→ **EXERCISE**
Only the lines below starting at the one that contains "London (42, 1477)" and ending at the one that contains "Taxi to Zurich Intl. Airport (ZRH) (89, 2401)" are to be reproduced, exactly and with both ends kept.

→ **RECORDS SHOWN**
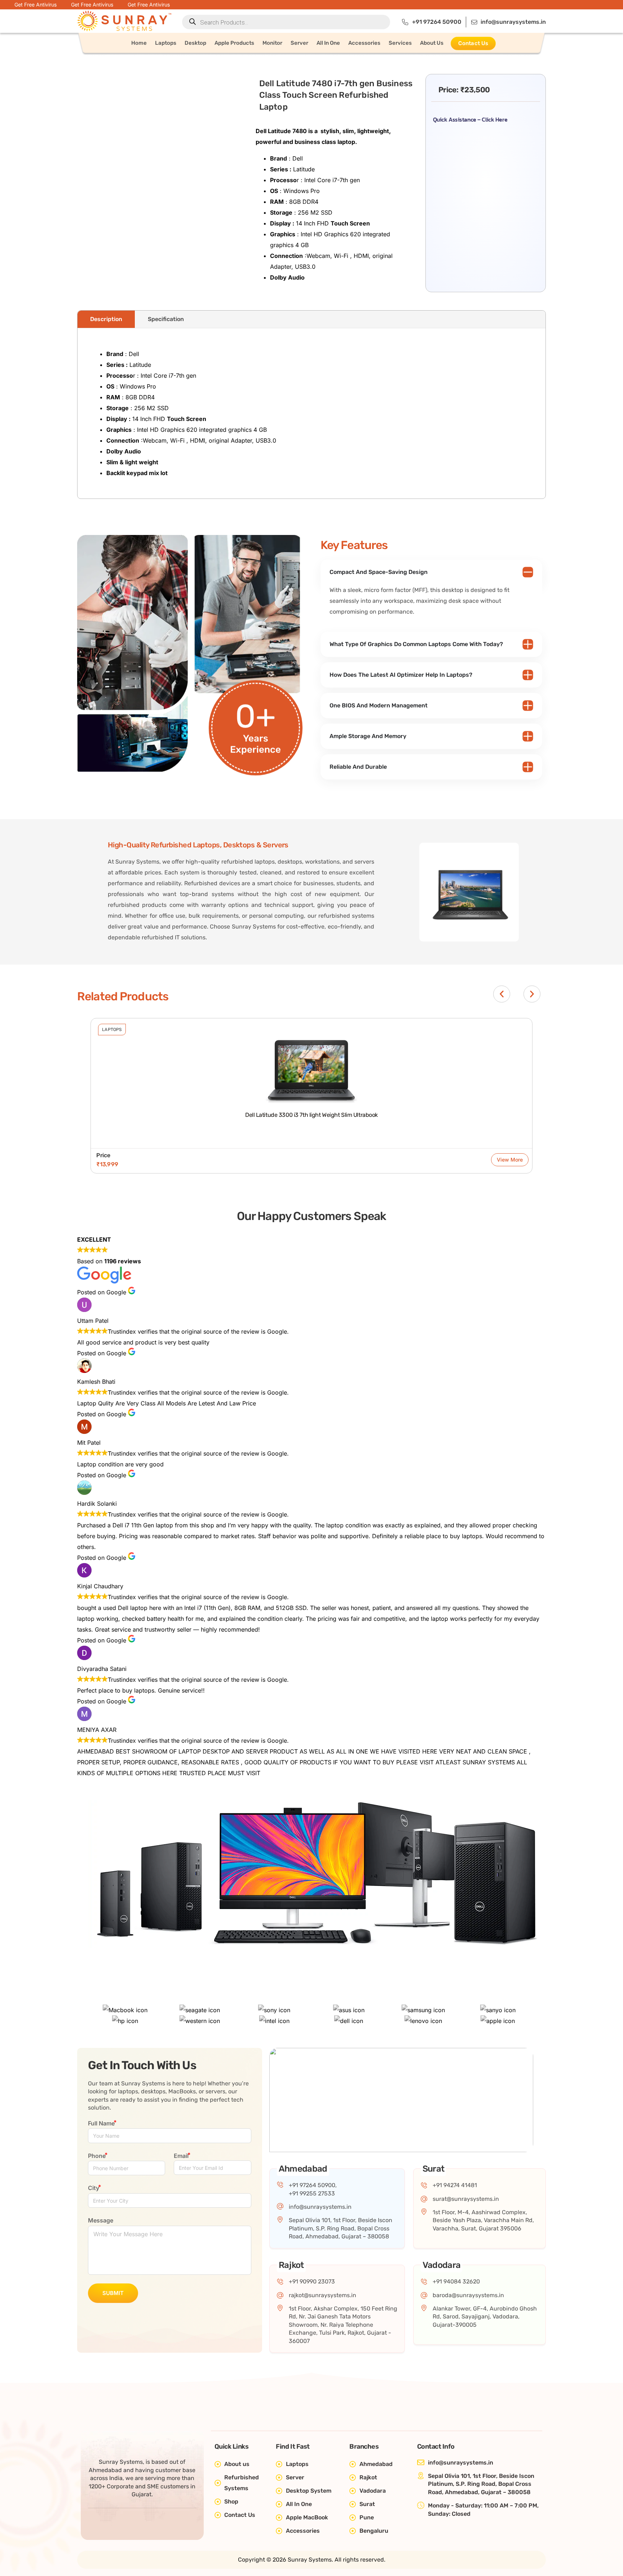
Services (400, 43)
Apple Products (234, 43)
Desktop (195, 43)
--
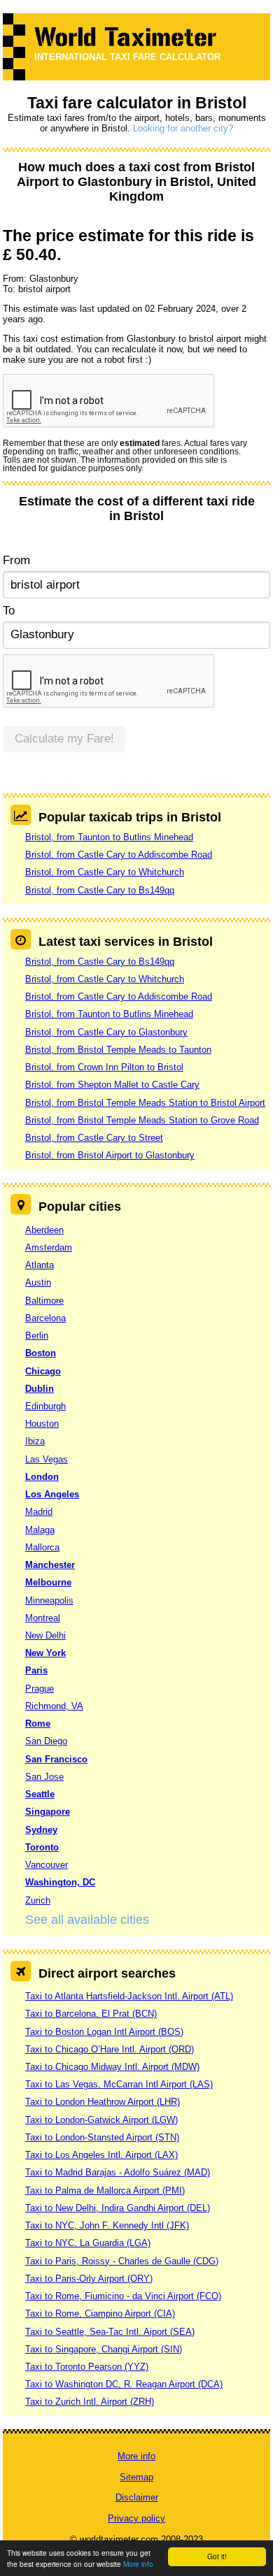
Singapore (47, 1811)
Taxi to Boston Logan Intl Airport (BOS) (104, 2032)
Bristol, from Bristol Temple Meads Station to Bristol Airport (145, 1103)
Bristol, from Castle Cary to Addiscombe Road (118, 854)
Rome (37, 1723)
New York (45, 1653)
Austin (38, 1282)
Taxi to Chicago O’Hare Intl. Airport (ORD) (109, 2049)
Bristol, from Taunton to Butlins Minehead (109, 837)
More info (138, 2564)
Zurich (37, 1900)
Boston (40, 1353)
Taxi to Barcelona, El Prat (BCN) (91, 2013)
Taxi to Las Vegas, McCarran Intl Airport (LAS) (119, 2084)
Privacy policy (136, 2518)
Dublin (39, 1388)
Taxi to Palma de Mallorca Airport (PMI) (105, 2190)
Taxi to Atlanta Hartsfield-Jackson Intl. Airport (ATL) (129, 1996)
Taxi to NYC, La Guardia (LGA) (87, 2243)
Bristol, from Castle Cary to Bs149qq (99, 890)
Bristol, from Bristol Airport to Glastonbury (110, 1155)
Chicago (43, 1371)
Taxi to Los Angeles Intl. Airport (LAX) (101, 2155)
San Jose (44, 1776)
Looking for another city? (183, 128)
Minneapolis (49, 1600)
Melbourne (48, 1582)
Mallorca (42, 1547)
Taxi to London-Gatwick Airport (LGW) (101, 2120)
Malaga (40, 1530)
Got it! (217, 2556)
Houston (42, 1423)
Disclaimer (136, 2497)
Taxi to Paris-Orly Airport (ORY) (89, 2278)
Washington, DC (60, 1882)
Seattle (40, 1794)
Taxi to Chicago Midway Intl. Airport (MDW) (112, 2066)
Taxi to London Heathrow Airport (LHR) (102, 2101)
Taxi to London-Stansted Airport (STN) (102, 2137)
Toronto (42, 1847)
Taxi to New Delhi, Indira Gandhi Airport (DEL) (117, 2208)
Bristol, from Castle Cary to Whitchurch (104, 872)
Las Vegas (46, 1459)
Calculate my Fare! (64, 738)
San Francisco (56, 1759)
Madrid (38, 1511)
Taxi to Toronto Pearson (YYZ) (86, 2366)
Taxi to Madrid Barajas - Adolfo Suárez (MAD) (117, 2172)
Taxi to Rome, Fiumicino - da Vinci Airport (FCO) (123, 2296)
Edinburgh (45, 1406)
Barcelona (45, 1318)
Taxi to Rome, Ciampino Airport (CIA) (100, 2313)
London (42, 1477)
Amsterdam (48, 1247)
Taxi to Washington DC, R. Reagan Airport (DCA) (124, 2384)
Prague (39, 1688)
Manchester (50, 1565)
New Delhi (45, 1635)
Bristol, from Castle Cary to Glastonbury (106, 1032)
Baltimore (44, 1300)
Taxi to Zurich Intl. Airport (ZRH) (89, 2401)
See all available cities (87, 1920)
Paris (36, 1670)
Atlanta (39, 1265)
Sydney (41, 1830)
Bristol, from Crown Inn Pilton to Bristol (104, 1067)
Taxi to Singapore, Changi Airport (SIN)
==
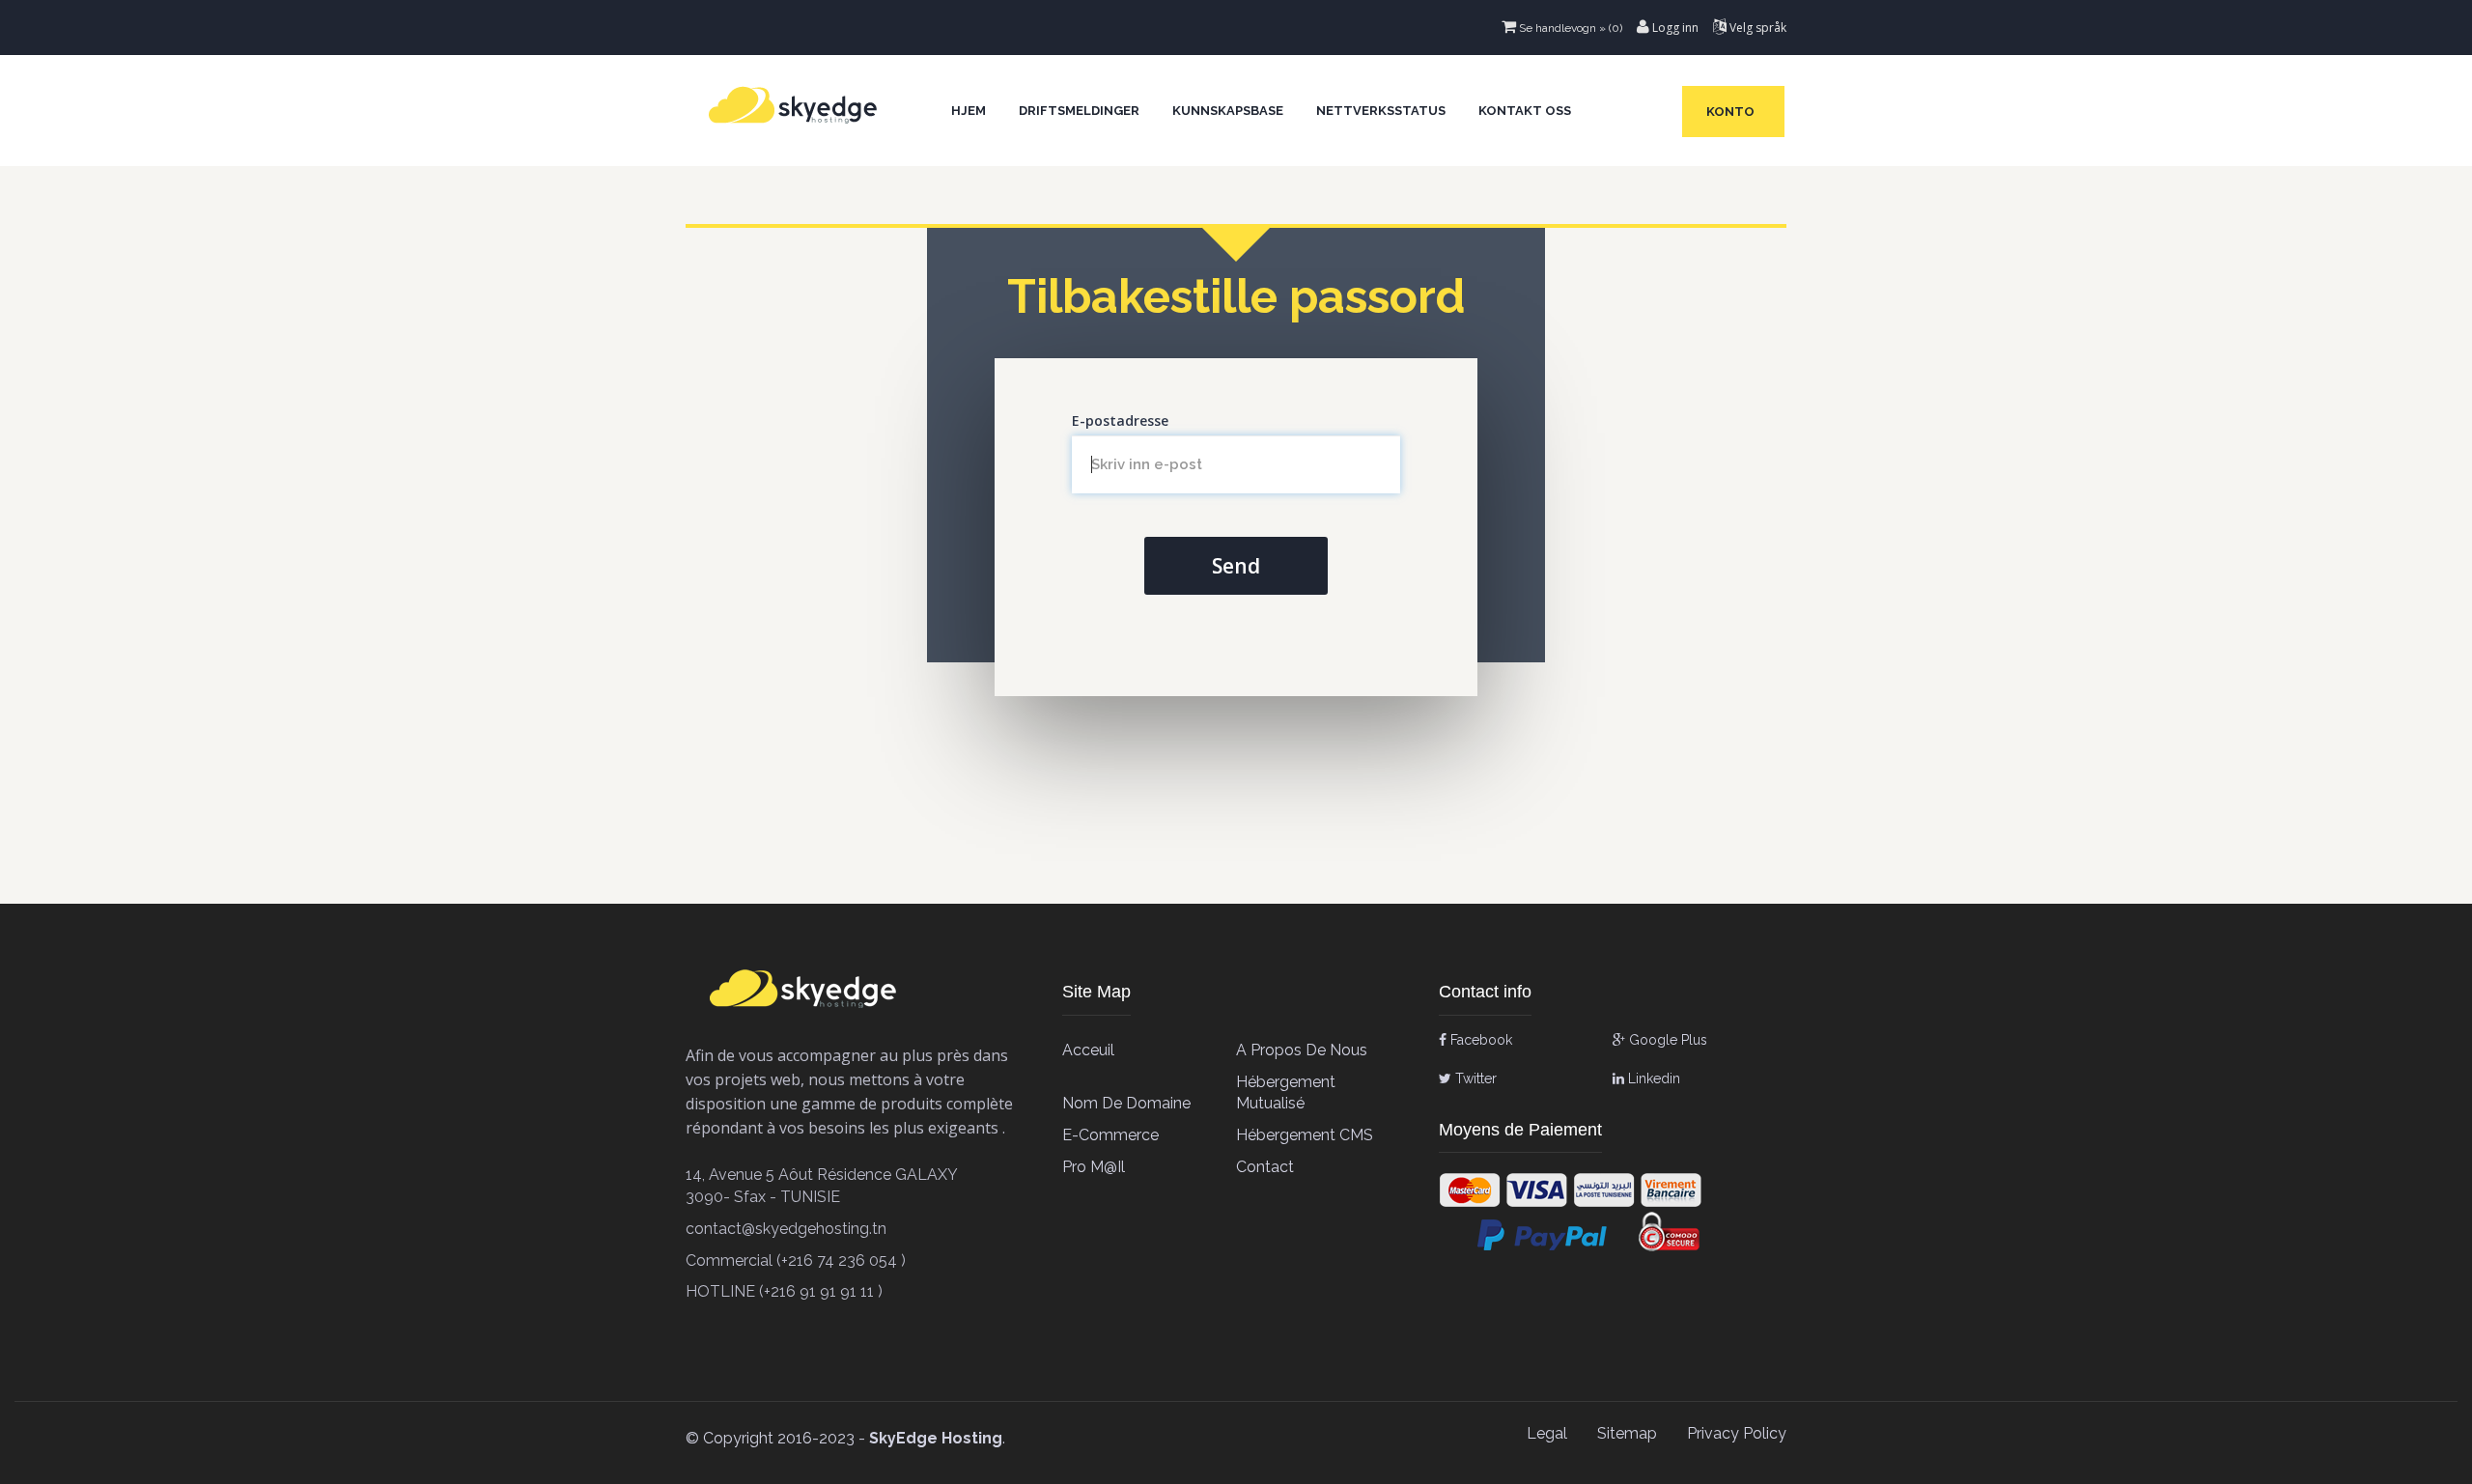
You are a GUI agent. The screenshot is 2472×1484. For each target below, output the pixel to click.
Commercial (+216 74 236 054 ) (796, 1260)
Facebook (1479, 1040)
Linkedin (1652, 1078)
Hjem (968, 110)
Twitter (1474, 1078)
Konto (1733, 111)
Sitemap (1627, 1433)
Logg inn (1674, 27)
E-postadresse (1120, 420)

→ **EXERCISE RESULT**
London (42, 1477)
Amsterdam (48, 1247)
Taxi to Washington DC, R. Reagan Airport (DCA) (124, 2384)
Prague (39, 1688)
Manchester (50, 1565)
New Delhi (45, 1635)
Bristol, from Castle Cary to Glastonbury (106, 1032)
Baltimore (44, 1300)
Taxi to Zurich Intl. Airport (ZRH) (89, 2401)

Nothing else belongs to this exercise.